Consumer spending rebounded 0.4% in March after a rare decline in February, suggesting the consumer remains resilient despite falling confidence. For executives, the discrepancy between weak confidence surveys and solid spending data is a puzzle worth watching — consumers may be expressing anxiety while still spending. If spending follows confidence lower, it would be a significant drag on GDP growth.

For deeper context on how Consumer Spending fits into the broader macro picture, see the learn library; for live cross-checks against related series, browse the full indicators dashboard; for tools that translate the reading into business outputs (DCF discount rates, runway projections), see the calculators page. Authoritative external context is available at the Federal Reserve’s FRED database, the U.S. Bureau of Labor Statistics, and the SEC EDGAR system for company-level filings.

About Consumer Spending

Personal Consumption Expenditures measures the monthly change in household spending on goods and services. Consumer spending represents approximately 70% of U.S. GDP, making it the single largest driver of economic activity.

Methodology

The BEA measures personal consumption expenditures using retail sales data, service provider revenue, and other economic indicators. It covers three categories: durable goods (cars, appliances), nondurable goods (food, clothing), and services (healthcare, housing, financial). Data is adjusted for inflation and seasonal patterns.

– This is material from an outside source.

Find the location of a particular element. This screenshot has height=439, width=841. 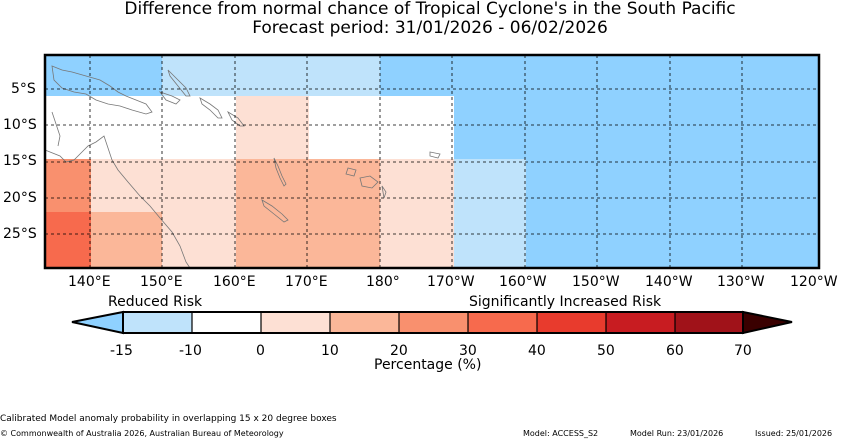

colorbar-tick: 50 is located at coordinates (606, 351).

The series is published by Bureau of Economic Analysis under series identifier PCE. ExecBolt does not estimate, model, or interpolate this value — every reading on this page is pulled directly from the publishing agency’s primary release. For full sourcing and citation guidance, see the methodology page.

Related Indicators

Frequently Asked Questions

What is Personal Consumption Expenditures (Monthly Change) right now?

Personal Consumption Expenditures (Monthly Change) is currently 0.4%, up +0.6% from the previous monthly reading. Source: Bureau of Economic Analysis, series PCE, last updated 2026-03-28.

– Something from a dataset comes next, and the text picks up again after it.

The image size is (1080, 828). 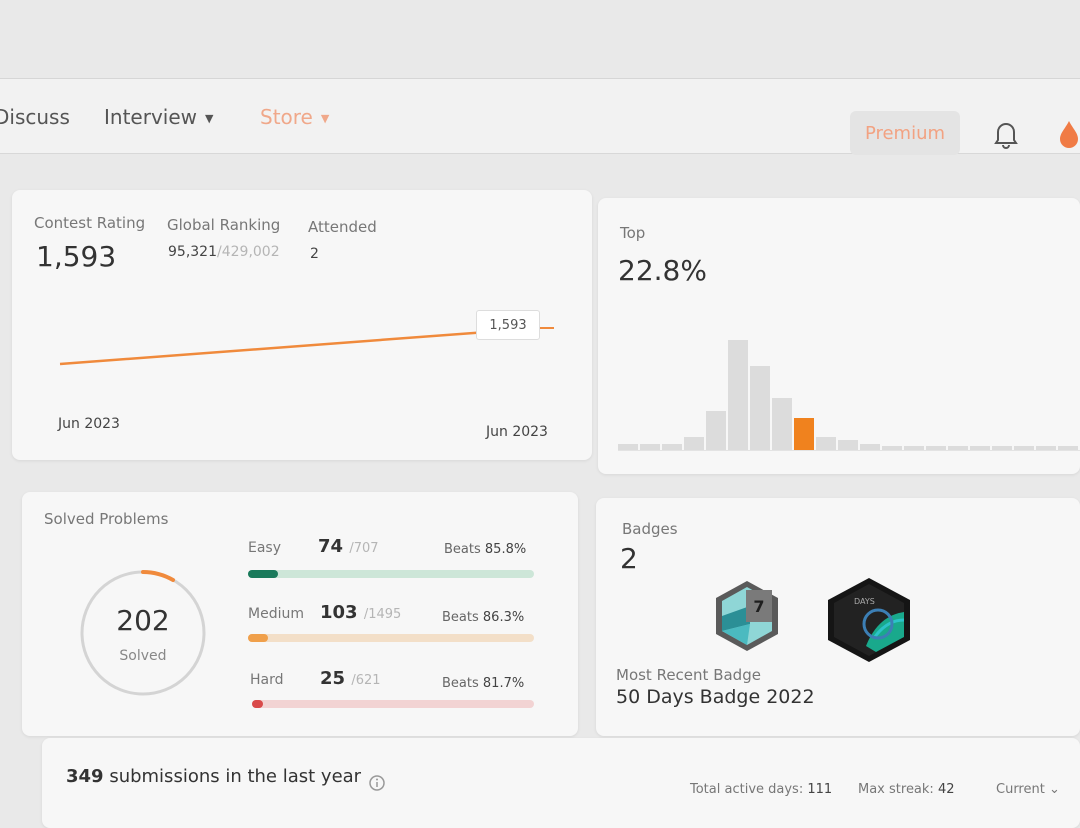 What do you see at coordinates (650, 529) in the screenshot?
I see `badges-label: Badges` at bounding box center [650, 529].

How is Consumer Spending calculated?

The BEA measures personal consumption expenditures using retail sales data, service provider revenue, and other economic indicators. It covers three categories: durable goods (cars, appliances), nondurable goods (food, clothing), and services (healthcare, housing, financial). Data is adjusted for inflation and seasonal patterns.

Where can I verify this number?

Personal Consumption Expenditures (Monthly Change) is published by Bureau of Economic Analysis. The primary release is available at https://www.bea.gov/data/consumer-spending/main; the U.S. Bureau of Economic Analysis hosts the historical series and provides API access for programmatic verification.

Why is consumer spending so important to the economy?

Consumer spending drives approximately 70% of U.S. GDP. When consumers spend, businesses earn revenue, hire workers, and invest. A sustained decline in consumer spending almost always leads to recession. This is why the Fed, Wall Street, and corporate executives all closely monitor spending trends — it is the heartbeat of the American economy.

Source & citation: Data sourced from Bureau of Economic Analysis (series PCE); archived and accessible via the U.S. Bureau of Economic Analysis. Suggested citation: “ExecBolt, ‘Personal Consumption Expenditures (Monthly Change),’ execbolt.com, 2026.” Last updated 2026-03-28. ExecBolt provides this data and editorial context for informational purposes only — not financial, investment, or tax advice. Always verify with primary sources before making business or financial decisions.